A triple-cycle amplification biosensor for colorimetric detection of mutant PIK3CAE545K based on cascade-driven DNA walker and branched hybridization strand reaction

Abstract

Circulating tumor DNA (ctDNA) is an ideal candidate for liquid biopsy biomarkers. Therefore, detecting a low abundance of ctDNA is essential for early cancer diagnosis. Here, we developed a novel triple circulation amplification system integrating entropy and enzyme cascade-driven three-dimensional (3D) DNA walker and branched hybridization strand reaction (B-HCR) for ultrasensitive detection of breast cancer-related ctDNA. In this study, the 3D DNA walker was constructed by inner track probes (NH) and complex S on a microsphere.
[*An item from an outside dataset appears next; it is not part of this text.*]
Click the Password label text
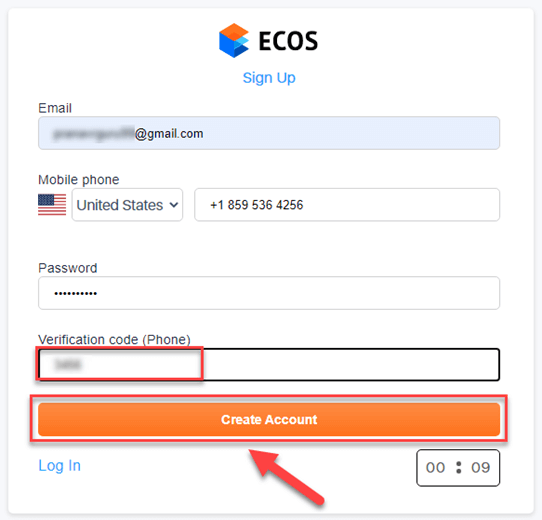 (x=68, y=268)
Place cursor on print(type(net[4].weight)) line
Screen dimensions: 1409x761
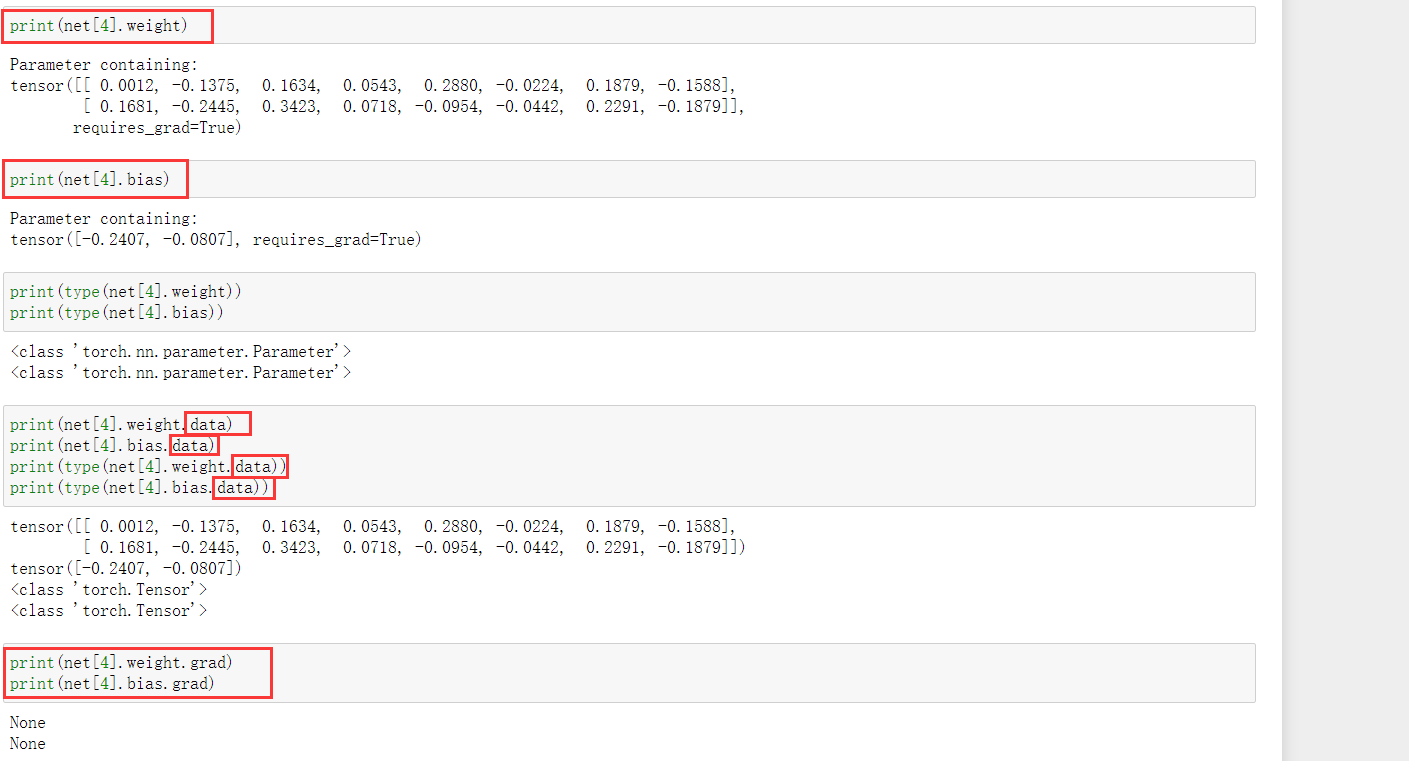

Once the DNA walker was triggered by the target, the strand replacement reaction ran first and kept circulating to rapidly displace the DNA walker containing 8–17 DNAzyme. Secondly, the DNA walker could repeatedly cleave NH autonomously along the inner track, generating numerous initiators, and then promoting B-HCR to activate the third cycle. Subsequently, the split G-rich fragments were brought in close to form the G-quadruplex/hemin DNAzyme by adding hemin, with the addition of H2O2 and ABTS, the target could be observed. Benefiting from triplex cycles, the PIK3CAE545K mutation detection possesses a good linear range from 1-103 fM, and the limit of detection was 0.65 fM. Due to the low cost and high sensitivity, the proposed strategy has great potential in early diagnosis of breast cancer.